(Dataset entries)
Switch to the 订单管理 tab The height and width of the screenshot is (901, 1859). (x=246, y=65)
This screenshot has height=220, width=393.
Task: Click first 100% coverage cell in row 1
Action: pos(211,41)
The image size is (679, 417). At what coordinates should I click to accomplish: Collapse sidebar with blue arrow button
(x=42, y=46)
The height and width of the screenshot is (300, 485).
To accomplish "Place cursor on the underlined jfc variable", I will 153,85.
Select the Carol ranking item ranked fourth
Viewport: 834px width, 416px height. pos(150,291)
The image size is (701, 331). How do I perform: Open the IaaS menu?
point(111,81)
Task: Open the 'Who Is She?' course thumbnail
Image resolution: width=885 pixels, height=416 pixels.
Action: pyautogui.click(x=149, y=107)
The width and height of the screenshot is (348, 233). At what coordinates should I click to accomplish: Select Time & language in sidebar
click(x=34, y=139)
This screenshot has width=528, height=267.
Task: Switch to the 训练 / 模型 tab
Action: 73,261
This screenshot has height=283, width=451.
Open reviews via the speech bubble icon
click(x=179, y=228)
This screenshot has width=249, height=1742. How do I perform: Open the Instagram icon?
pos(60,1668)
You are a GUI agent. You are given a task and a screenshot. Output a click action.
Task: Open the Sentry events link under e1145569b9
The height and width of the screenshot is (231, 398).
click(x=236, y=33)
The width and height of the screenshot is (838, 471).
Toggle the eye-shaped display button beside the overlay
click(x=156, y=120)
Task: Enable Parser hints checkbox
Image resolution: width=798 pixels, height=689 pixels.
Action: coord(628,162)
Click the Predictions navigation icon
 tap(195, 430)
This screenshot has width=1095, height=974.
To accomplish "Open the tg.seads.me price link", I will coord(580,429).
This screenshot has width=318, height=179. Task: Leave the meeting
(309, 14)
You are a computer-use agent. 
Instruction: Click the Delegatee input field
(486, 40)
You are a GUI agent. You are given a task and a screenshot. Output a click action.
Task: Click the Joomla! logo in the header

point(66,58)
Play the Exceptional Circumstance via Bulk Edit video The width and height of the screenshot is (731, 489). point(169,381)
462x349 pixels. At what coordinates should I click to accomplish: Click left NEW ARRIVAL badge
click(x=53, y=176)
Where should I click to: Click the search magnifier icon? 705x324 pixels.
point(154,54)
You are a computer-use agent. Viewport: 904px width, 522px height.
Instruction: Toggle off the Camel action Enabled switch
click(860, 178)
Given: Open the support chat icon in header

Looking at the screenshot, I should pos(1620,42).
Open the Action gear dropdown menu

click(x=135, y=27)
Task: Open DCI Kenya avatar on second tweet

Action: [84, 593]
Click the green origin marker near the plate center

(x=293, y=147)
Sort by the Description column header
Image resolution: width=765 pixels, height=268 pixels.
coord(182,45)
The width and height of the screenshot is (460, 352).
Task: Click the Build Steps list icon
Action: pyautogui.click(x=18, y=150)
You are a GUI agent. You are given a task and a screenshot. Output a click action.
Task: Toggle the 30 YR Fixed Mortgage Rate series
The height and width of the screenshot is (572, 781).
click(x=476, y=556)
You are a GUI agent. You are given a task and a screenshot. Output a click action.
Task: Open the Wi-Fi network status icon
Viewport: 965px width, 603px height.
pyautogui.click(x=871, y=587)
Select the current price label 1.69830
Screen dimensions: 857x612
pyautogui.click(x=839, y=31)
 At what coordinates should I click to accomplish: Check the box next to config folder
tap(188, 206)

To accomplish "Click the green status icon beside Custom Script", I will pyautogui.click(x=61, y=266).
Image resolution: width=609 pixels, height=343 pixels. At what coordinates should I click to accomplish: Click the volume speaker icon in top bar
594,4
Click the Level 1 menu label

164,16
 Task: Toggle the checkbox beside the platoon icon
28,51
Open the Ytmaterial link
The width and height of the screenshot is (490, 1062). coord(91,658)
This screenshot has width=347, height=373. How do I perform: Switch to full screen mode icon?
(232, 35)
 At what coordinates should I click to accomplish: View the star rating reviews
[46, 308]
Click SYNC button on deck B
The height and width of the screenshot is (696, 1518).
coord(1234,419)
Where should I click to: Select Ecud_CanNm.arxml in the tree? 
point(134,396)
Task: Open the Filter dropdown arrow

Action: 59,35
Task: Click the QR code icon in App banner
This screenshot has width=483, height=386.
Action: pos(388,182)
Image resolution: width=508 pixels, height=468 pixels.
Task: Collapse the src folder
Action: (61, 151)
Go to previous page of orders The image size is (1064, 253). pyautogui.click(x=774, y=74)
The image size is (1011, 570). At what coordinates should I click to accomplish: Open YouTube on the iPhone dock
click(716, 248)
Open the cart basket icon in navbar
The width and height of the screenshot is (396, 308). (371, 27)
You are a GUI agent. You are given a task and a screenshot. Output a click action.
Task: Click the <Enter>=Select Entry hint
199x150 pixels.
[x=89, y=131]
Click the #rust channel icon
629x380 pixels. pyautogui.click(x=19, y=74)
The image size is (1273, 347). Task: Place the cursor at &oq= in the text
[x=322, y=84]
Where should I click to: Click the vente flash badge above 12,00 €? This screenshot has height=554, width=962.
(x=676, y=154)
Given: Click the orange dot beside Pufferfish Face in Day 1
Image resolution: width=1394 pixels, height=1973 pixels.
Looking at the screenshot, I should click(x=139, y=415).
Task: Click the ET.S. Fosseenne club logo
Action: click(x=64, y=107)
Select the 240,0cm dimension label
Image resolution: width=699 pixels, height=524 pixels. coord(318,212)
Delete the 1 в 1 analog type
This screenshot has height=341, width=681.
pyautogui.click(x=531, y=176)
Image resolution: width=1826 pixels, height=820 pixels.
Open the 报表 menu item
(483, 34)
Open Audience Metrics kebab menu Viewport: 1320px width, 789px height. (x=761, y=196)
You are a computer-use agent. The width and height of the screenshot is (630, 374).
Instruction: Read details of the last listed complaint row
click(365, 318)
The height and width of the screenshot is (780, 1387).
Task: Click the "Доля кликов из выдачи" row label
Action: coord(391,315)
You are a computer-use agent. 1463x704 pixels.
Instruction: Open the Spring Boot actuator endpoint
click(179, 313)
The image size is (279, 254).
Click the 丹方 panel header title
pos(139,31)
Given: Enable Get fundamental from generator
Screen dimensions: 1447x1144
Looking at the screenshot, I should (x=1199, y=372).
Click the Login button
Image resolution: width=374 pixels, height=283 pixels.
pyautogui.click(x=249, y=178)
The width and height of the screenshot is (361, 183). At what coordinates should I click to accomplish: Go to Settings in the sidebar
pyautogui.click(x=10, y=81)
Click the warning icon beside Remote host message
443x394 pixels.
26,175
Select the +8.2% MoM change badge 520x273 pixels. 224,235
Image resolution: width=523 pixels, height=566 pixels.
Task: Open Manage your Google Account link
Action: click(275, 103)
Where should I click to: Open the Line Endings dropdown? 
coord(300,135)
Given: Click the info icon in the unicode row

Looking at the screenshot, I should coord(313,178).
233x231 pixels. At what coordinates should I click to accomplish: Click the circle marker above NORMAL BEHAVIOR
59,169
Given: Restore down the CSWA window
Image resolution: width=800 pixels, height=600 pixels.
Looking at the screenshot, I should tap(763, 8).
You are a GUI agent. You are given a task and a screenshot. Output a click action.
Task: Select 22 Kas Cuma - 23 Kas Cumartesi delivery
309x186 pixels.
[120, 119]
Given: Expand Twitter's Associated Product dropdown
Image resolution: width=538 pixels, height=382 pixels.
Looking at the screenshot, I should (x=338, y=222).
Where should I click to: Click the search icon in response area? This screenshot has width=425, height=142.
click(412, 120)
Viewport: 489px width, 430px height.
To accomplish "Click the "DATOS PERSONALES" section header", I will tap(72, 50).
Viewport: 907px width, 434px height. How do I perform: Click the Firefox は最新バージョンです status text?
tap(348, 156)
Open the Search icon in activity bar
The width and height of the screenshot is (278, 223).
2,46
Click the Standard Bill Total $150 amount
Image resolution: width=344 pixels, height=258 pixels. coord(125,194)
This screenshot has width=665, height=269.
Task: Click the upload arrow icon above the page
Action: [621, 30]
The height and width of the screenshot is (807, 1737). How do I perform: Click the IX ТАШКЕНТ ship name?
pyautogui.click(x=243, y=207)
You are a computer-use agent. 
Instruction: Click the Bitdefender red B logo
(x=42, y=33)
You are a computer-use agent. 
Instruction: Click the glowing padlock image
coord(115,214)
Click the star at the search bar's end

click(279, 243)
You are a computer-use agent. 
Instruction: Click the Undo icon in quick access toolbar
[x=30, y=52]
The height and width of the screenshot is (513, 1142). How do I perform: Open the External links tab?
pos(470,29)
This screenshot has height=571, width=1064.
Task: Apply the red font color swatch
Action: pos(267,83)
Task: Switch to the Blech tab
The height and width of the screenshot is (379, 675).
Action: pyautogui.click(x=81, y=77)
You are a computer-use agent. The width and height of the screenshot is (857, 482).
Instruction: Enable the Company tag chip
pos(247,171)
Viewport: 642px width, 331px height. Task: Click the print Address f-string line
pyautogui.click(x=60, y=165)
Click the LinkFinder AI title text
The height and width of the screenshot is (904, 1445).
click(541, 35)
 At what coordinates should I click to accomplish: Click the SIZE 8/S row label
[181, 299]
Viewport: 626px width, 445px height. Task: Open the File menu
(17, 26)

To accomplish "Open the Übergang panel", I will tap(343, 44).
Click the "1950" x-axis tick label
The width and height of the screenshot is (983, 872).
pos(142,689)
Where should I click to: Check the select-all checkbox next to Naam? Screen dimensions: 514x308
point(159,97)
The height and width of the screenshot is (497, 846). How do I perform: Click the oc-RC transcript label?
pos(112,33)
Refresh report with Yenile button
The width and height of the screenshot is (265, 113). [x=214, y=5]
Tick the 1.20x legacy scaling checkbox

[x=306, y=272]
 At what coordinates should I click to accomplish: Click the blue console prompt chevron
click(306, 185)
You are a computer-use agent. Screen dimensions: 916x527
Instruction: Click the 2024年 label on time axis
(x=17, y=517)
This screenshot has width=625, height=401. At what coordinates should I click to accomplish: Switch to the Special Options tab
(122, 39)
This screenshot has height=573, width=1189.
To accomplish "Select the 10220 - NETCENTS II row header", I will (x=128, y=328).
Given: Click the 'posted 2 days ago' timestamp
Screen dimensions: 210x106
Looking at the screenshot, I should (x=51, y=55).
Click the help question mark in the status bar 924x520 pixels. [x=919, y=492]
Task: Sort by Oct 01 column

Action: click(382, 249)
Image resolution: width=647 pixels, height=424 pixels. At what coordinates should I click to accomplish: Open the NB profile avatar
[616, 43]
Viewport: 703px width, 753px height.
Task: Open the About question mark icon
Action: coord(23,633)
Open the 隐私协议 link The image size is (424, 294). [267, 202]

◆ **PROBLEM DETAILS**
Print the lines above from the one with "Task: Open the Filter dropdown arrow" through the one with "Go to previous", both included, exactly as written and nothing more.

◆ **TASK ANSWER**
Task: Open the Filter dropdown arrow

Action: 59,35
Task: Click the QR code icon in App banner
This screenshot has width=483, height=386.
Action: pos(388,182)
Image resolution: width=508 pixels, height=468 pixels.
Task: Collapse the src folder
Action: (61, 151)
Go to previous page of orders The image size is (1064, 253). pyautogui.click(x=774, y=74)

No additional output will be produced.